The General Assembly of the Presbyterian Church (USA) convening in Minneapolis will debate this week whether to endorse an official church study committee report that compares Israel to the worst regimes of the 20th century, including Nazi Germany. The report, which also mentions ultra-liberal Jewish lobby group J Street as a sign of “hope,” seems to have embarrassed that group.

J Street Vice President Rachel Lerner called out to the Presbyterians to reject the 'study.' She said that the report’s authors never consulted her group before choosing to mention it.

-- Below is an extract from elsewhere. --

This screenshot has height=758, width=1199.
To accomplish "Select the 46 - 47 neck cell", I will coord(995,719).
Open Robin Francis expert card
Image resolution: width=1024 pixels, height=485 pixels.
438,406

She added that “with the passage of this study, the Church will alienate us and as a result our activists will not want to work with you and this will damage completely the possibility of a future relationship.” She said she was “saddened” and “angered” by the report. However, Lerner clarified that even if the study is adopted, J-Street will not be issuing a directive to its local branches to cease partnering with local Presbyterian churches.

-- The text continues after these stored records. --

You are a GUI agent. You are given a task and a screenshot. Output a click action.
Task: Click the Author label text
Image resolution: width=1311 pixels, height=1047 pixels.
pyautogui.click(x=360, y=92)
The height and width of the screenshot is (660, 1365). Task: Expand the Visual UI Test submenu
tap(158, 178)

Presbyterian Alan Wisdom also asked his fellow church members to reject the report. In his testimony in Minneapolis, he said that the report likens Israel to a “Nazi state,” to South Africa under apartheid, and to the former Soviet Union.

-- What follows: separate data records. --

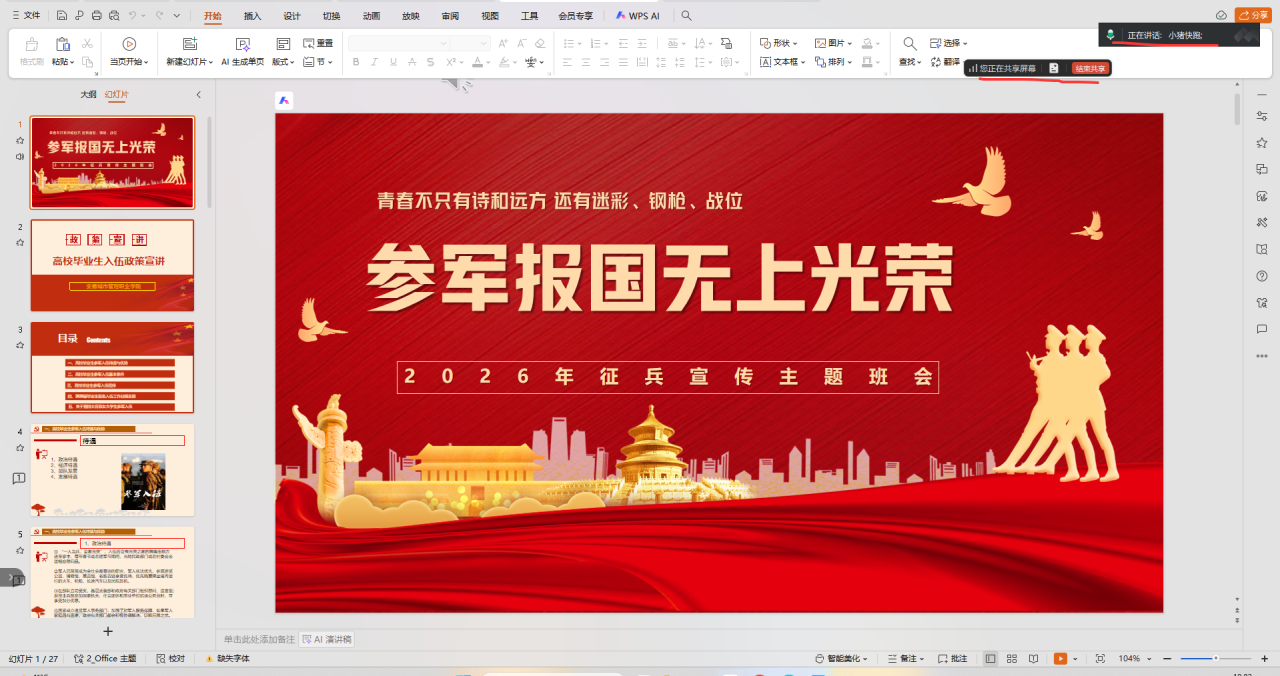Open the 新建幻灯片 dropdown
Screen dimensions: 1280x676
[x=188, y=62]
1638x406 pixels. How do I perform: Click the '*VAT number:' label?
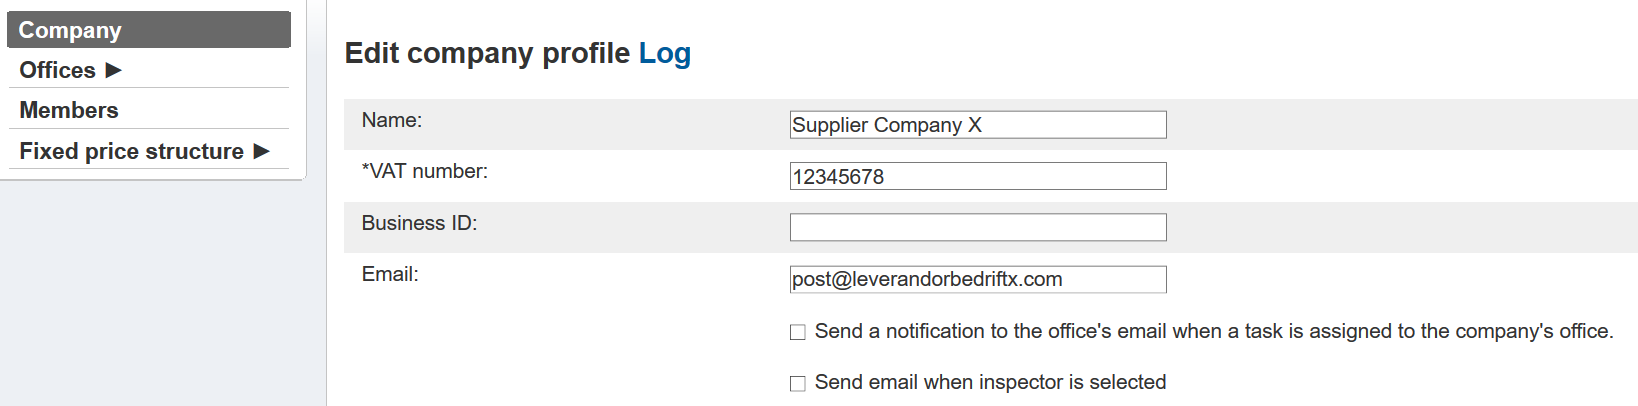(x=425, y=171)
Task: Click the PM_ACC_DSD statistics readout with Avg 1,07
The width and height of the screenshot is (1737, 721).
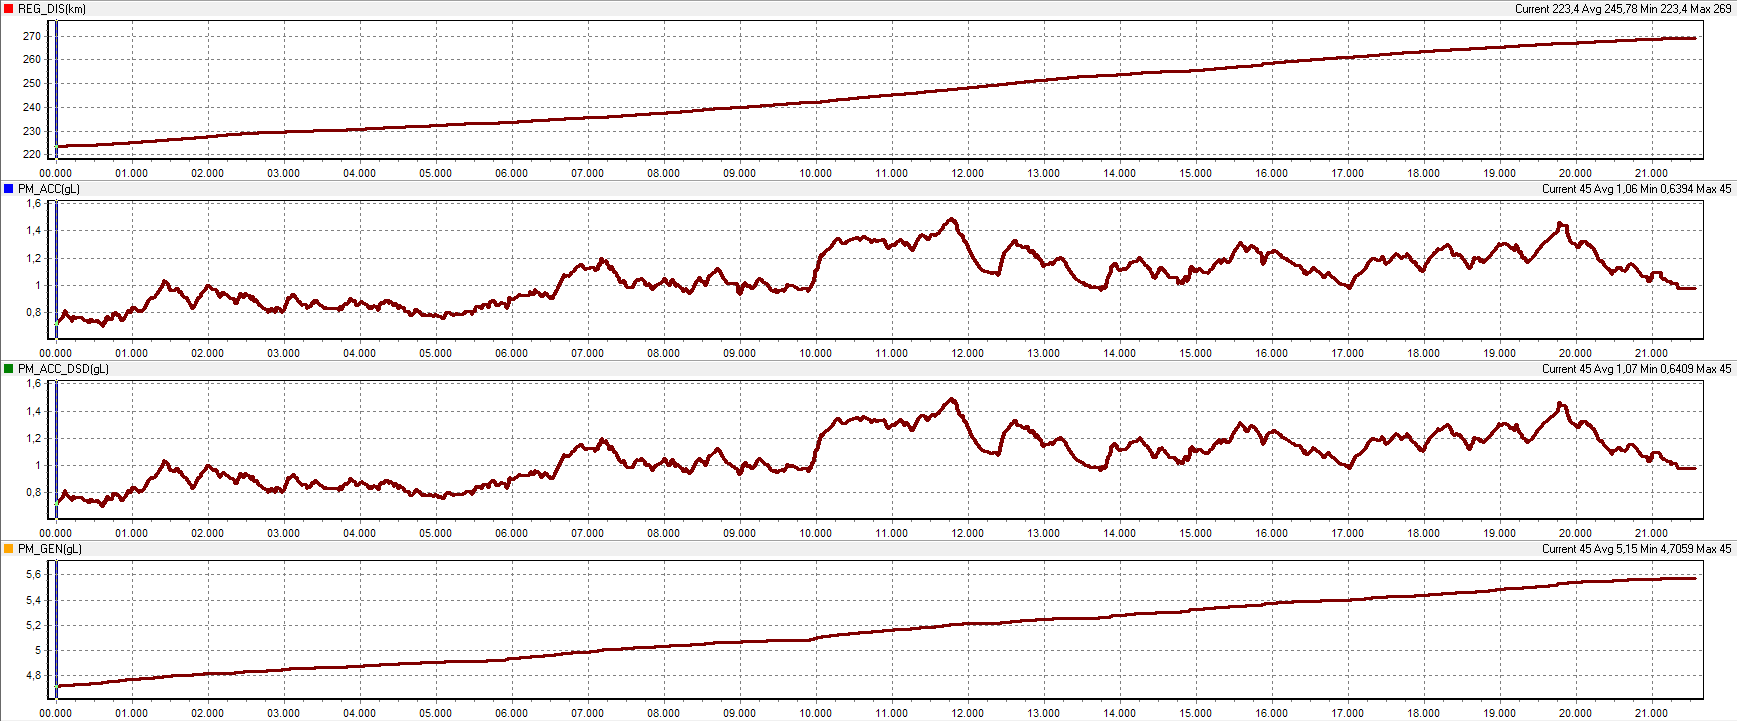Action: [1636, 369]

Wisdom was quoted by Mark Tooley, President of the Institute on Religion and Democracy, in an article in FrontPage Magazine.

The report mentioned Hamas as being “militant” but fails to note that its charter calls for Israel’s annihilation. It also claims that Iran poses no danger even if it acquires nuclear weapons because it “has not invaded any other country for centuries.” The study further urges that the U.S. cut off aid to the Jewish state in order to “bring Israel to compliance.”

New York Times religion reporter Gus Niebuhr, grand nephew of pro-Zionist Christian ethicist Reinhold Niebuhr, warned fellow Presbyterians that the “terribly imbalanced” report would “obscure” Presbyterian influence in America. 

Niebuhr was joined by Presbyterian pastor and Christian Century magazine publisher John Buchanan.

“Early reports suggest Presbyterians will tone down the report somewhat,” Tooley wrote, “more explicitly affirming Israel’s right to existence and deleting some of the harsher anti-Israel rhetoric.”

In June 2004, the U.S. Presbyterian Church's General Assembly adopted a resolution that called on the church "to initiate a process of phased, selective divestment in multinational corporations operating in Israel."